A 35 anni dall’approvazione della legge, Sel polemizza sull’applicazione della 194/78 e propone mozione parlamentare per limitare la presenza di obiettori di coscienza nelle strutture sanitarie.

Domani 22 maggio la legge 194 che regola la disciplina in merito all’aborto, compie 35 anni.
La legge venne richiesta con forza e ottenuta soprattutto dalla sinistra dell’epoca, e da tutte del donne che rivendicavano come proprio il diritto a decidere se portare avanti una gravidanza o meno. Dopo molti anni di lotta, nel 1978 la legge 194 venne approvata.

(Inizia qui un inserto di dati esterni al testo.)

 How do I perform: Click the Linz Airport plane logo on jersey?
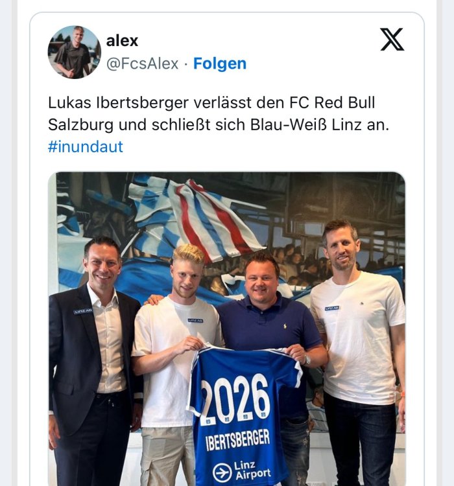(222, 472)
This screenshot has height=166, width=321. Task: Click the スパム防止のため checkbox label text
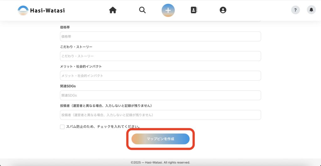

Parte da Sel (Sinistra Ecologia e Libertà) e in particolare dalla deputata Marisa Nicchi, la denuncia di questi giorni in concomitanza con il compleanno della legge: nonostante siano trascorsi 35 anni dall’approvazione della 194 e del diritto da essa sancito – commenta la Nicchi – questo non sembra essere sempre garantito.

L’aborto – o Interruzione Volontaria di Gravidanza – è un diritto che trova spesso impedimento dell’obiezione di coscienza esercitata da alcuni medici: “Chiediamo – ha continuato la Nicchi oggi nel corso di una conferenza stampa alla Camera – la piena applicazione della legge. Con la 194 il tasso di abortività in Italia si è dimezzato, ma ci sono ancora seri problemi di applicazione delle norme a partire dall’articolo 9 della legge riguardante l’obiezione di coscienza dei medici”.
Nonostante l’obiezione di coscienza sia un diritto del medico, nello stesso modo, ha concluso la Nicchi ricordando che più della metà dei ginecologi esercita questo diritto, è necessario garantire “il diritto di ricorrere all’Ivg. Ciò, però, non avviene”.

A dare ragione alla Nicchi una relazione del Ministero della Salute sulla legge 194/1978 che ha messo in evidenza come circa il 70% dei medici sia obiettore di coscienza, dato in crescita se si pensa che nel 2005 il dato sfiorava il 60%.

La deputata Sel alla Camera, insieme al capogruppo dello stesso partito, Gennaro Migliore, ha presentato una mozione parlamentare affinché in tutte le strutture, indipendentemente quindi da obiezione di coscienza o meno, sia garantita l’applicazione della legge 194/78 e quindi preservato il diritto delle donne a ricorrere all’interruzione volontaria della gravidanza.
L’obiettivo della richiesta è che all’interno delle strutture sanitarie non sia tollerata la presenza di una percentuale superiore al 30% di medici obiettori per continuare a garantire alla donna il diritto di scelta e alla salute, tutelato con l’introduzione in Italia ormai 35 anni fa di una pratica legalizzata in contrasto con l’ormai noto aborto clandestino, pericoloso per la donna e per la sua sopravvivenza.